Abstract 3144: Mitochondrial Rnas Regulate Endothelial Function Through Nuclear Transcription

• Published in: Arteriosclerosis, thrombosis, and vascular biology Vol. 44; no. Suppl_1
• Main Authors: Sriram, Kiran, Yuan, Dongqiang, Malhi, Naseeb, Tapia, Alonso, Luo, Yingjun, Liu, Xuejing, Zhen, Chen
• Format: Journal Article
• Language: English
• Published: 01.05.2024
• ISSN: 1079-5642; 1524-4636
• DOI: 10.1161/atvb.44.suppl_1.3144

Abstract only Mitochondrial-nuclear communication is vital for cellular homeostasis and response to environmental stress. The known messengers for mitochondria to communicate their functional status to the nucleus include ATP, ROS, and Ca 2+ . It remains unclear whether the immediate output of mitochondrial transcription, i.e., the mitochondrial RNAs (mtRNAs), are a type of messenger to communicate to the nucleus. Herein, we show that mt RNAs are attached to the nuclear genome and thus constitute a subset of the c hromatin- a ssociated RNA (mt-caRNA). Mt-caRNAs preferentially attach to promoter regions and the attachment levels change in response to cellular stress, i.e. high glucose and TNFα (HT). We identify the mitochondrial non-coding RNA SncmtRNA as a mt-caRNA. In human endothelial cells (ECs), suppression of SncmtRNA attenuates HT stress induction of nascent RNA transcribed from the nuclear genome, including the cell adhesion molecules ICAM1 and VCAM1, and abolishes stress-induced monocyte-EC adhesion.
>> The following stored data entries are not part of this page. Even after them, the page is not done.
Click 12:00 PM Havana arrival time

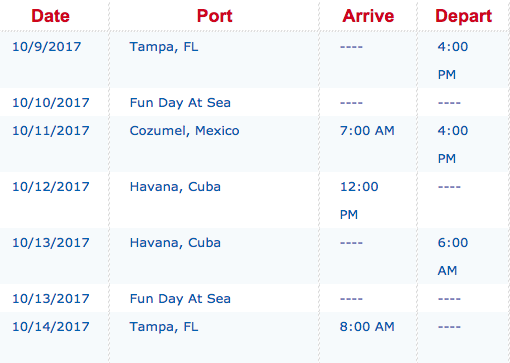[x=359, y=201]
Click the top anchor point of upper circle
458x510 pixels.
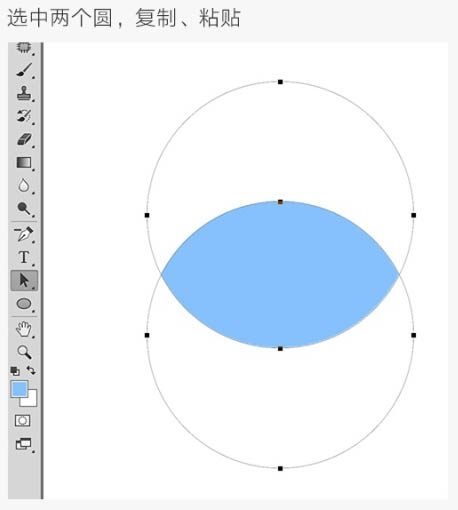[x=280, y=82]
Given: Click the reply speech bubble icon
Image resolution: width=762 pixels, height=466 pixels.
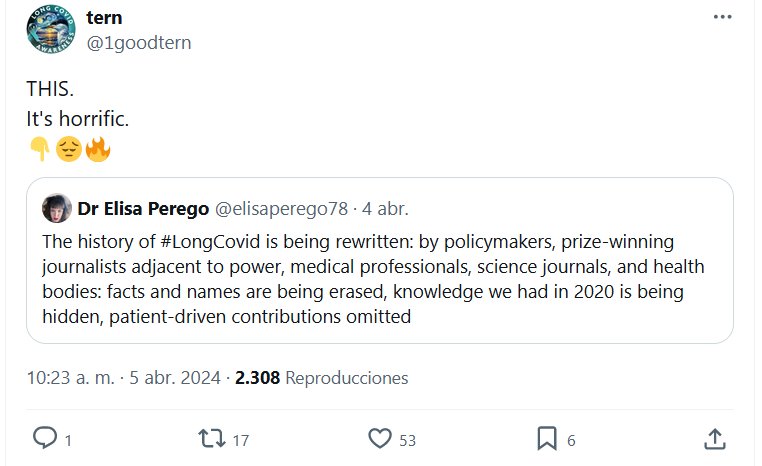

In addition to SncmtRNA, we show nuclear localization of other mtRNAs such as mt-CYB and mt-ND5, which is increased in the diabetic human condition. Collectively, our findings suggest the potential involvement of many mtRNAs in mitochondrial-nuclear communications and that mt-caRNAs may regulate nuclear transcription and thus play a role in mediating cellular response in health and disease.